Typical findings of hemolytic anemia include low hemoglobin level, high reticulocyte count, high lactate dehydrogenase (LDH) and bilirubin, and low haptoglobin. (See "Diagnosis of hemolytic anemia in adults", section on 'Laboratory confirmation of hemolysis'.)

If hemolysis is severe, the patient may have jaundice (including neonatal jaundice). If compensation is insufficient (if the bone marrow cannot produce new red blood cells [RBCs] with sufficient rapidity to compensate for hemolyzed RBCs), there may be symptoms of anemia. (See "Unconjugated hyperbilirubinemia in neonates: Etiology and pathogenesis", section on 'Increased production'.)

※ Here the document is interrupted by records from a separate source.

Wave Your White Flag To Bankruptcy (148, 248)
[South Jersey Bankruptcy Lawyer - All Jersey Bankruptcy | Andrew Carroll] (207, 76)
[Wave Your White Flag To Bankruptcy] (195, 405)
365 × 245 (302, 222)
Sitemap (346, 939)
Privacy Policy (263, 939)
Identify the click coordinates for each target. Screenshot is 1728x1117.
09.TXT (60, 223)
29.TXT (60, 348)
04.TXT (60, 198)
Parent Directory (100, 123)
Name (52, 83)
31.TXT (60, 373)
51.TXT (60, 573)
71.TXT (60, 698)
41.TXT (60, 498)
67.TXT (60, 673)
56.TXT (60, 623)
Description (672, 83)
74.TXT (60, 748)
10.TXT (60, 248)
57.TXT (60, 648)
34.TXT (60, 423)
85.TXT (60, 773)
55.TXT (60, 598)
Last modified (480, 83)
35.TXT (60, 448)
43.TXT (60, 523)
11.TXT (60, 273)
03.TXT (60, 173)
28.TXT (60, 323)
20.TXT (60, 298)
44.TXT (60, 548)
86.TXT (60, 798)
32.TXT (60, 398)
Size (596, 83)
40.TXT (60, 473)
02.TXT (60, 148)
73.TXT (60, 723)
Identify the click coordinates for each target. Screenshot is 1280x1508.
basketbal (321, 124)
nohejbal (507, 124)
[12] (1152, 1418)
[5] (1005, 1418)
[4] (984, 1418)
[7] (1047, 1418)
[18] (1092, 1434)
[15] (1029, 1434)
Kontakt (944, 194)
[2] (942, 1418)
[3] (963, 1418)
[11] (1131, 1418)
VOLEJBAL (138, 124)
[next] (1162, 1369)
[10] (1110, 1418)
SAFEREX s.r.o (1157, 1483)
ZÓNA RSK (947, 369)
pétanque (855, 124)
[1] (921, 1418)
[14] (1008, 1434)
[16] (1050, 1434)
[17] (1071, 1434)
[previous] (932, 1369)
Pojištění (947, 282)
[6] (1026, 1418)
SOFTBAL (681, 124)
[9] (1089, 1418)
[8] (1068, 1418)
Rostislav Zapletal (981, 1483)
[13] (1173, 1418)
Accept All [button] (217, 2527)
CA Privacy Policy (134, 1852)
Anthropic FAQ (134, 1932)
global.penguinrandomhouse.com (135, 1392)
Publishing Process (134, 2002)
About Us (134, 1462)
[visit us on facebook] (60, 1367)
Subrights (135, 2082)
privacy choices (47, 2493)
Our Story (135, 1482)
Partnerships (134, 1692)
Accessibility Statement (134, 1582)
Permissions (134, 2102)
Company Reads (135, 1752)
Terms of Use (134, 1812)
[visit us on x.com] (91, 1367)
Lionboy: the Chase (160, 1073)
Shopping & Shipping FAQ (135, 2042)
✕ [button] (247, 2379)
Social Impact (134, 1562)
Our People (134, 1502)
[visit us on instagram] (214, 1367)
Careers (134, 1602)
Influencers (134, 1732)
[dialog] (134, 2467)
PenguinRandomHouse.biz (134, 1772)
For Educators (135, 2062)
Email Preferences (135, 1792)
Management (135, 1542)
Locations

HS is a non-immune form of hemolysis; the DAT is negative. (See "Overview of hemolytic anemias in children", section on 'Intrinsic hemolytic anemias' and "Diagnosis of hemolytic anemia in adults", section on 'Immune versus non-immune'.)

Findings that suggest an alternative diagnosis include prior normal complete blood counts (CBCs) and hemolysis markers. It must be noted that 3 to 11 percent of autoimmune hemolytic anemias may be DAT-negative, depending on the sensitivity of the assay [138,139]. A high-index of suspicion for DAT-negative autoimmune hemolytic anemia (AIHA) must be maintained for a patient presenting with hemolytic anemia with no prior personal and family history, especially with microspherocytes on the smear and other evidence of immune dysregulation [140].

Evaluation of the peripheral blood smear is very helpful; obvious RBC abnormalities may suggest a different type of hemolytic anemia (eg, stomatocytes, ovalocytes, target cells, sickle cells). (See "Evaluation of the peripheral blood smear", section on 'Permutation in shape'.)

Initial testing

All patients — Some aspects of the initial evaluation differ in neonates versus older children and adults since affected neonates tend to have more severe disease and less useful laboratory parameters. (See 'Neonates' below.)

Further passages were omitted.